### ARTICLE
•••••

I read various papers about the log polar transform and its application on template matching with images and have some questions:
In "Image Registration Using Log Polar Transform and Phase Correlation to Recover Higher Scale" the authors say: "In this algorithm first the sense image is downscaled by the factor of 2. Log-Polar algorithm gives best result for any value of rotation and translation but it will not work if the scale is more than 1.8 or 2, as the frequency components alters at high scale ." In the referenced paper "IMAGE REGISTRATION USING LOG-POLAR TRANSFORM AND PHASE CORRELATION" the authors only mention at the end that their results are verified with a scaling factor up to 2.0, there is no mention at all about altering frequency components at high scale. Then I read through http://cvpr.uni-muenster.de/teaching/ss08/seminarSS08/downloads/Wentker-Vortrag.pdf . He says that the polar transform is unable to detect scales > 2, the log transform doesn't have it. This clearly contradicts the first paper, which says the log polar transform can only go to scales < 2. So does the log polar transform normally only work up to scale 2.0?
Regarding question 1, what exactly is the reason that it only works up to a scale of 2? The altering frequency components are mentioned, but I don't know what they really mean with that and it is never explained in any of the papers I found, only that this value exists.

•••••

### REQUIREMENTS
A) Decide whether each statement below agrees with the log-polar post. For each, answer yes or no and quote the words from the post that settle it.
(i) The first paper downscales the sense image by a factor of 2 before anything else.
(ii) The referenced paper explains what altering frequency components at high scale means.
(iii) According to the Wentker slides, the log transform cannot detect scales above 2.
B) Continue the log-polar post, starting after its last sentence.

•••••

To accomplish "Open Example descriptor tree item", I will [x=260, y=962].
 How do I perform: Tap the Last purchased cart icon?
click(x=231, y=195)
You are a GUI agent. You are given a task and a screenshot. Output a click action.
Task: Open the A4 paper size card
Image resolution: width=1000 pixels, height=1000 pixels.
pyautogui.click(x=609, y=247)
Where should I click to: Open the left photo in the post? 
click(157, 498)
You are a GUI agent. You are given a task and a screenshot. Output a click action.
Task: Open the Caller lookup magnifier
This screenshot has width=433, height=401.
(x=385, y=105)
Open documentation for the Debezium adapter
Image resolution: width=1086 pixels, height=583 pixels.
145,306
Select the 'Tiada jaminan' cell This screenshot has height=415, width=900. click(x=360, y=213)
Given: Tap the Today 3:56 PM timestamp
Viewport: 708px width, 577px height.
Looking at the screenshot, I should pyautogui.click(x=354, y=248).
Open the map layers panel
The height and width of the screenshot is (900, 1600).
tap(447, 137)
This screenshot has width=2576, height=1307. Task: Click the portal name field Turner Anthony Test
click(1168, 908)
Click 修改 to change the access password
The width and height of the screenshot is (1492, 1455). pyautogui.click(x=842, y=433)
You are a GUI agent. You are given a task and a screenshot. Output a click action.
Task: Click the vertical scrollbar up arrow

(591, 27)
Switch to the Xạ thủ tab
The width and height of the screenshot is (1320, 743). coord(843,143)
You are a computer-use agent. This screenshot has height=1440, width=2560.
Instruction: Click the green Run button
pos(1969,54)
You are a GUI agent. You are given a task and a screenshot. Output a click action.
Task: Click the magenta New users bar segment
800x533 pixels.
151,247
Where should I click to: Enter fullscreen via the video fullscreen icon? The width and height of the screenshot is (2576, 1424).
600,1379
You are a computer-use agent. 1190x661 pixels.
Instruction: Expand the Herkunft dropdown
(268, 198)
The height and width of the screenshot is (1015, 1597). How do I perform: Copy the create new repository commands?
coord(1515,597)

•••••

### SOLVED PROBLEMS
A)
(i) Yes: "In this algorithm first the sense image is downscaled by the factor of 2."
(ii) No: "there is no mention at all about altering frequency components at high scale."
(iii) No: "He says that the polar transform is unable to detect scales > 2, the log transform doesn't have it."

B)
In the presentation http://cvpr.uni-muenster.de/teaching/ss08/seminarSS08/downloads/Wentker-Vortrag.pdf page 22, we have the normal, polar and log-polar transformed image. The polar image has the black areas, which are parts that can't be mapped to the original image because it would be outside of its boundaries. However, these areas have nearly disappeared in the log polar image. Why is that? I tested various Logpolar implementations using OpenCV, Python, another example is Scale and Rotation invariant Template Matching and all the time, the log polar images looks more like the middle image and not like the right one. What exactly is happening here? Why does the third image look so different, compared to other log polar images which look more like the second?
I hope you can answer my questions.